------ Document section

Davina sigh. “The SOLID principles should be the D principle. The last one is the only one we can still save. The others are misinterpretations of important ideas when they’re not bad ideas. The LSP is a misinterpretation: the definition given by Robert Martin has not much to do with the definition given by Barbara Liskov.”.

Let’s look at Martin definition of the LSP:

All implementations of interfaces are subtypes of an interface.

From the example above, the class JSONParser implements the same interface as Parser, but one method count count the number of lines and the other count the number of JSON objects. Interface substitution is not what Barbara Liskov was speaking about, and it won’t save your codebase if you try to mix specialization and overriding.

Often, developers don’t like strong behavioral subtyping as Barbara Liskov defined it. That’s why the principle was transformed over time. Often, inheritance is used to override the implementation of a superclass. On that regard, it’s interesting to note that inheritance is only interesting for Liskov in the context of subtyping; she doesn’t see any value to use it for inheriting implementation.

Why? Because inheritance is not the only solution for code reuse. Many prefer using composition.

Composition vs Single Inheritance

While the open space is still silent, you begin to feel the tension dropping. The magic word has been pronounced: composition. While inheritance is a demon which tries to eat companies and their employees, composition is the solution to every possible disaster.

Composition, Delegation, or Aggregation?

“Are we speaking about composition, delegation, or aggregation here?” asks Dave. “What’s the difference?” ask another colleague.

------------
------ Data

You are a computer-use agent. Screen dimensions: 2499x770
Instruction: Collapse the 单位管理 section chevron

------------
------ Data

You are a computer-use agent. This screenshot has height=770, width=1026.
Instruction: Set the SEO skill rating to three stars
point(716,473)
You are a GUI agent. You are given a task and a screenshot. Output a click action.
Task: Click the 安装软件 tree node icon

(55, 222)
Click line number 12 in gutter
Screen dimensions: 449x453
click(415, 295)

------------

* [Exercise brief]: Write out word for word the part of the Liskov substitution text starting at "While the open" and ending at "every possible disaster.".

* [Answer to the problem]:
While the open space is still silent, you begin to feel the tension dropping. The magic word has been pronounced: composition. While inheritance is a demon which tries to eat companies and their employees, composition is the solution to every possible disaster.